The Appeal court said Justice Okon Abang erred by ordering that Jimoh Ibrahim should be named as PDP candidate.
The Appeal Court Panel comprising Justices Ibrahim Saulawa, Ignatius Igwe Aguba and George Mbaba said the lower court committed grievious error when it replaced Eyitayo Jegede with Jimoh Ibrahim without hearing from Jegede.
According to Justice Saulawa, natural justice requires that all parties are heard before judgement.
While stating that Justice Abang had no juridiction to direct the Independent National Electoral Commission (INEC) to add Jimoh Ibrahim’s name as PDP’s candidate, Justice Saulawa said that Justice Abang’s judgment was ‘violent attitudinal disposition to rule of law’
“The tenets of natural Justice entails that a party ought to be heard prior to determination of case against them”.
The appellate court also noted that Justice Abang ordered INEC to “immediately” recognise Mr. Ibrahim who was never a party in the suit that culminated to both the June 29 and October 14 judgments.
“The Court below had no jurisdictional competence to make such order. I have no restriction in the circumstance in resolving the second issue equally in favour of the appellant”.
It said that Justice Abang “unilaterally”, raised issues that were not included by the plaintiffs, an action it said amounted to “a violent attitudinal disposition to the rule of law”.
Besides, the court said the primary election that was conducted by the State Chapter of the PDP loyal to Modu-Sheriff, which produced Mr. Ibrahim, was a nullity.
It said the law was very clear on which organ of a party should conduct governorship primary elections.
“It is worth reiterating at this point that any primary election by state chapter of a party, be it the PDP or any other party, is undoubtedly, in the eye of the law, an illegal contraption that carries with it no legal or equitable right at all. It is in its entirety a nullity”, the appellate court held.
Prior to delivery of the judgement, Justice Saulawa, said the panel was at a time, “subjected to a very intimidating and brow-beating treatment by counsel the Respondents”.
“Most regrettably, the Respondents have deemed it expedient to shoot themselves on the foot. Instead of adhering to the wise counsel of the Court to file brief within the time limit, even the extra day that was granted to them, they refused to do so.
“The consequences of the Respondents failing to file their brief by virtue of Order 18 of the Court of Appeal Rules is very obvious and we have made it clear in our judgment”.
Justice Saulawa noted that instead of filing their brief of argument, the Respondents insisted that the appellate court had lost its jurisdiction to entertain Jegede’s suit by virtue of the appeal they lodged at the Supreme Court.
“I have most critically appraised the preliminary objection by Nwufor, SAN, and I found that it is most grossly lacking in merit and it is accordingly dismissed.
“Having effectively dealt with the preliminary objection, I now proceed to determine the appeal on its merit”.

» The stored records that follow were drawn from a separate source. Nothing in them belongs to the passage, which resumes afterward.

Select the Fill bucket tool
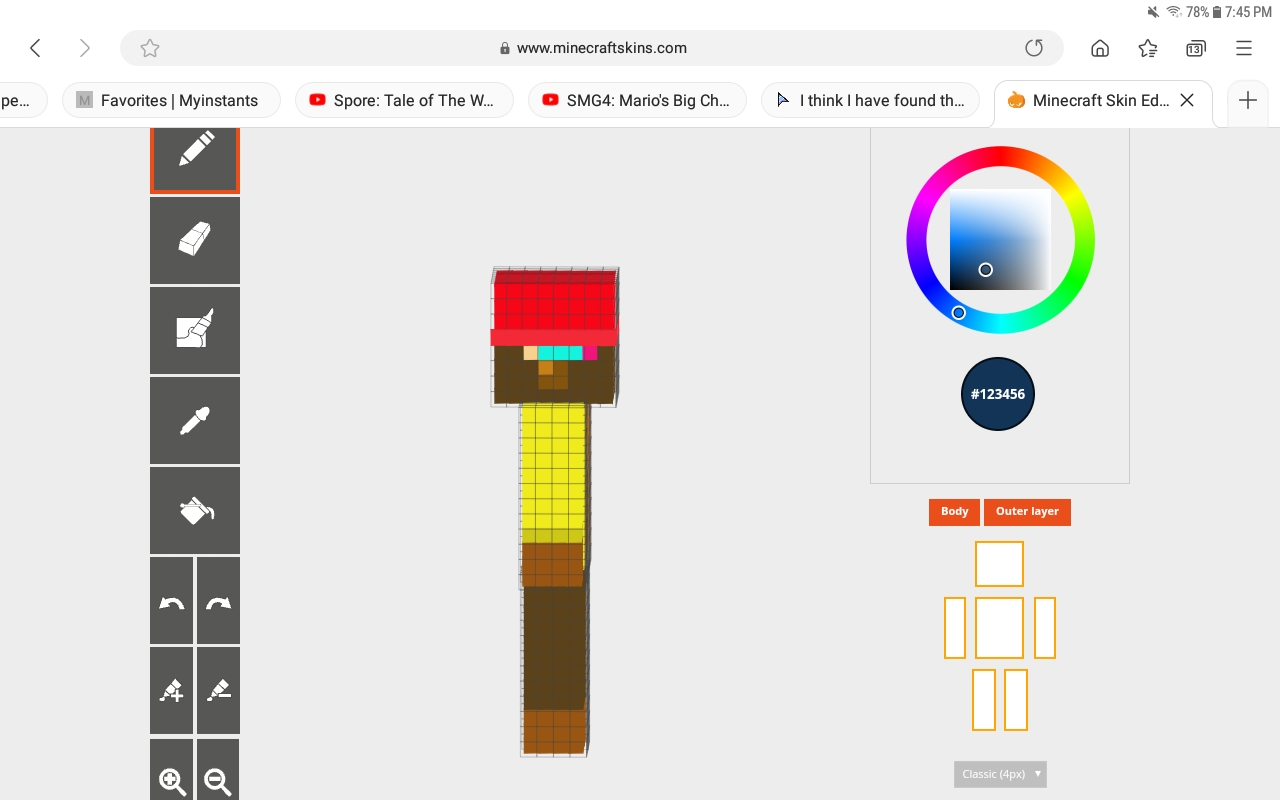 point(195,510)
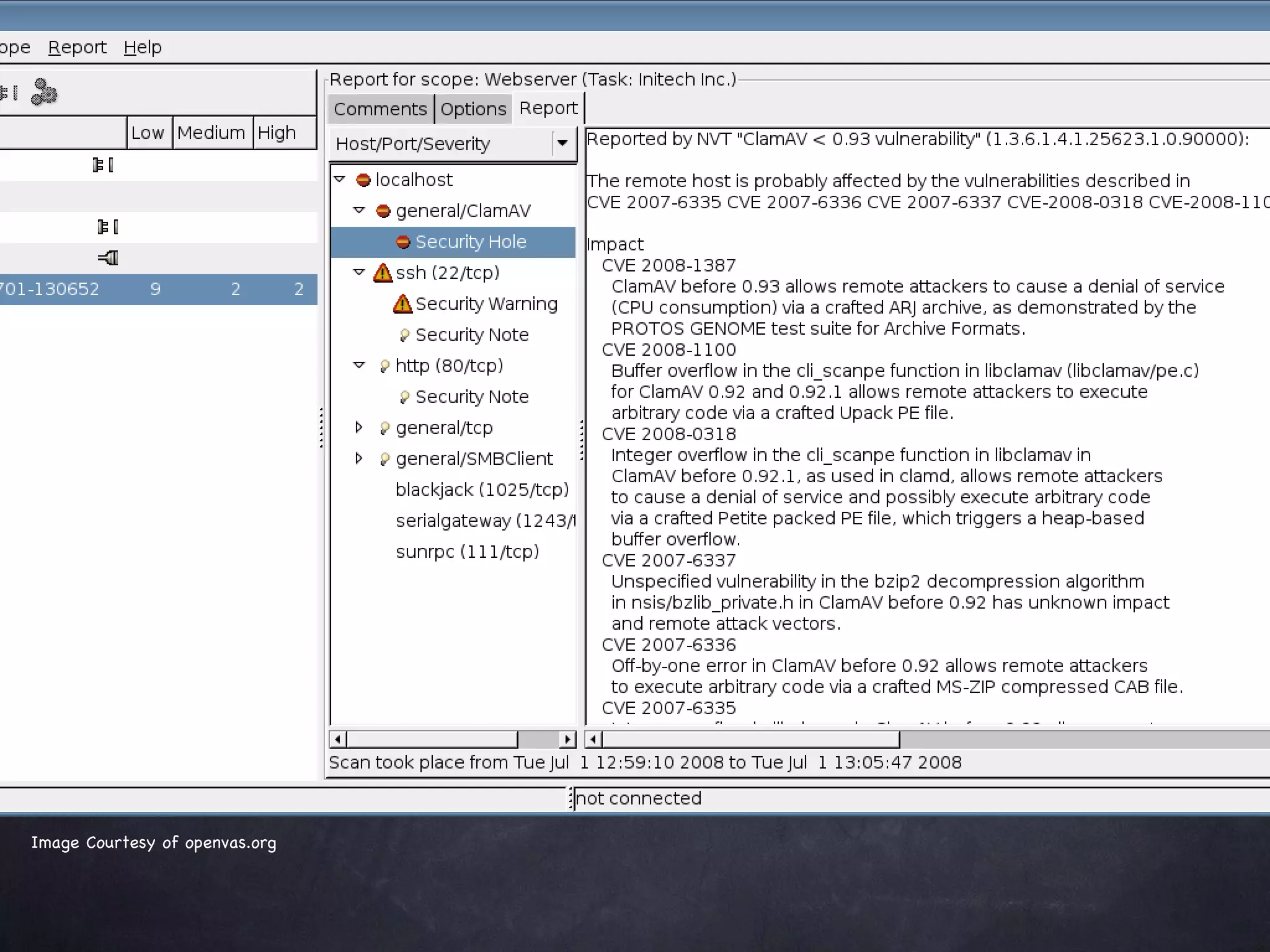The width and height of the screenshot is (1270, 952).
Task: Switch to the Options tab
Action: click(x=473, y=109)
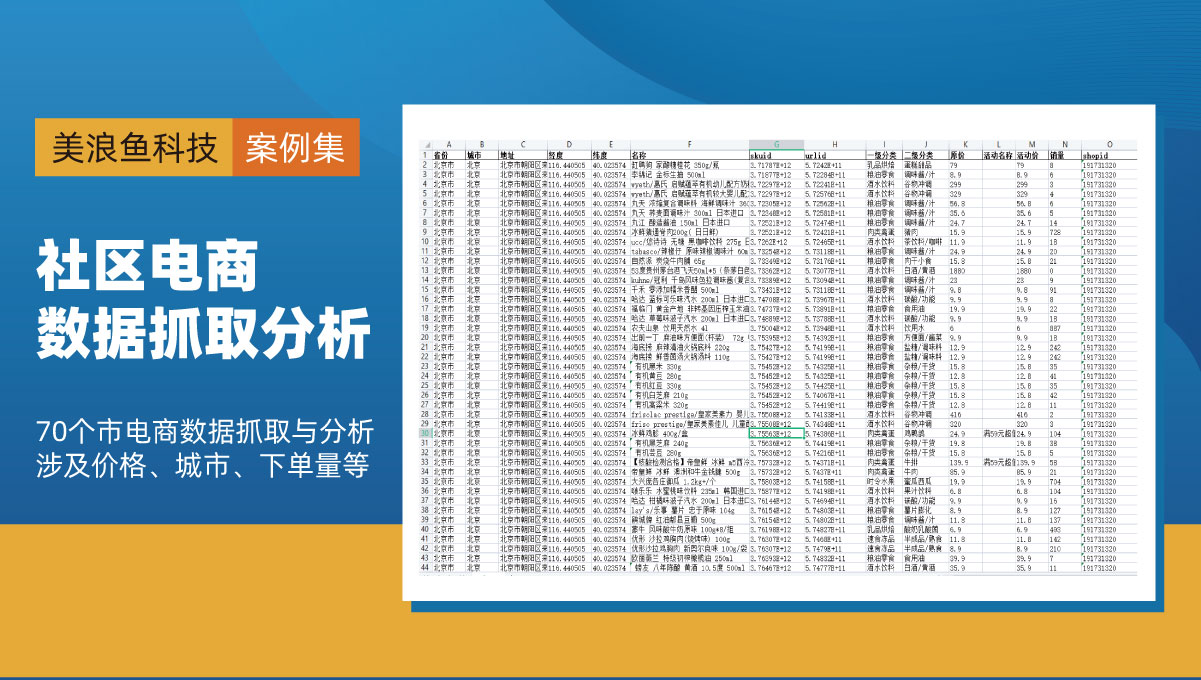Viewport: 1201px width, 680px height.
Task: Click the 一级分类 header cell
Action: (x=883, y=157)
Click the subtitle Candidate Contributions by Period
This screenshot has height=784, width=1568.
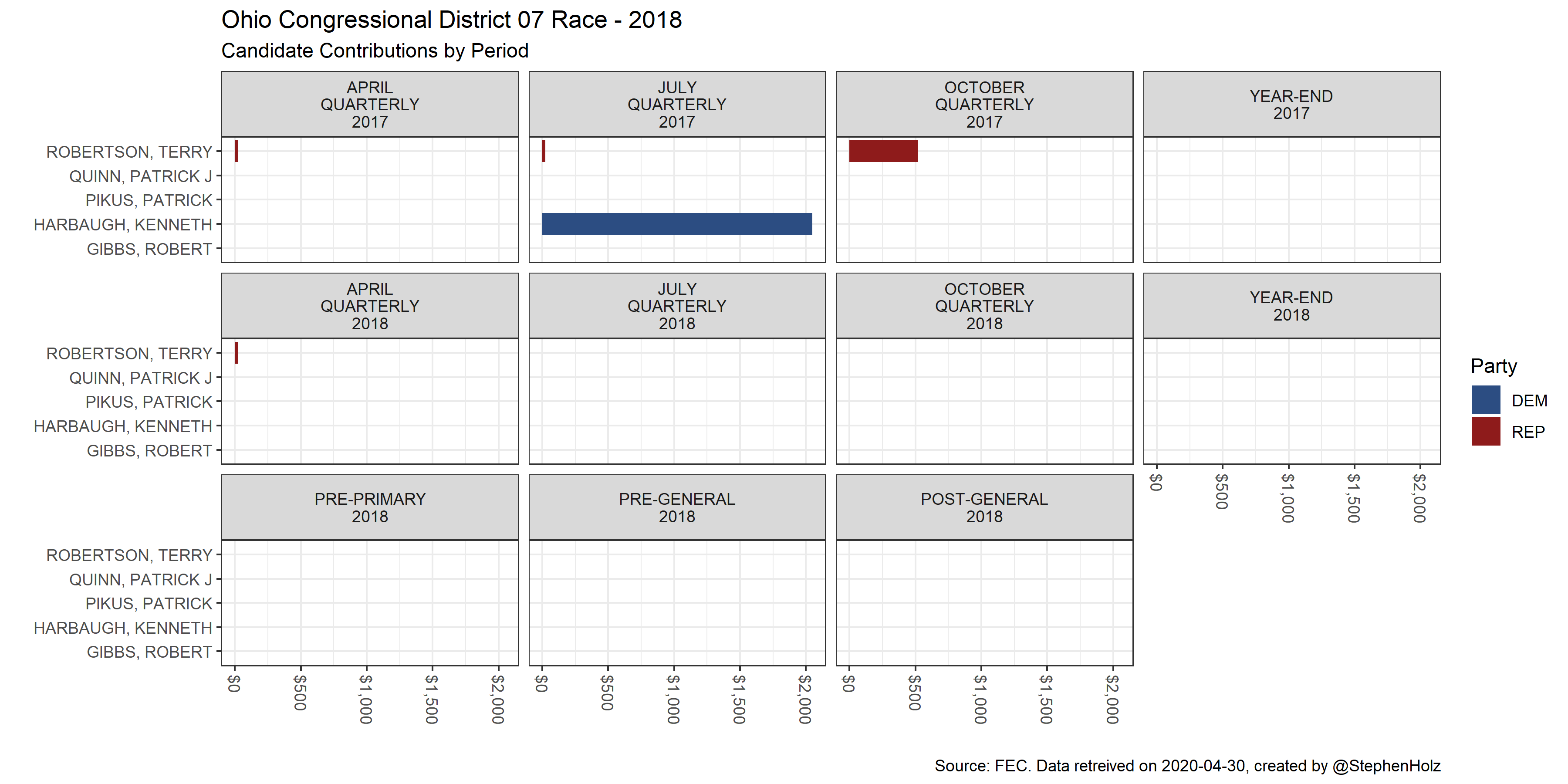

The court noted that Jegede filed his appeal on November 11, which raised seven issues for determination. The issues included whether it was proper for the high court to order INEC to jettison Jegede’s name after he had already been nominated by the PDP and his name published.
Olanipekun argued that the high court lacked jurisdiction to determine who should be the candidate of a political party.
Relying on decided case-law in Lado vs CPC, Olanipekun, stressed that the issue of nomination of candidates for an election is a domestic affair of a political party which no court has the jurisdiction to meddle into. He said Justice Abang was wrong when he held that he had the requisite jurisdiction to determine the matter.
The appellate court, in arriving at its decision, said it was necessary that it determined whether or not the appellant was denied fair hearing by the lower court. It consequently resolved all the seven issues in Jegede’s favour.
“There is no gain saying that this appeal is grossly meritorious and is hereby allowed”.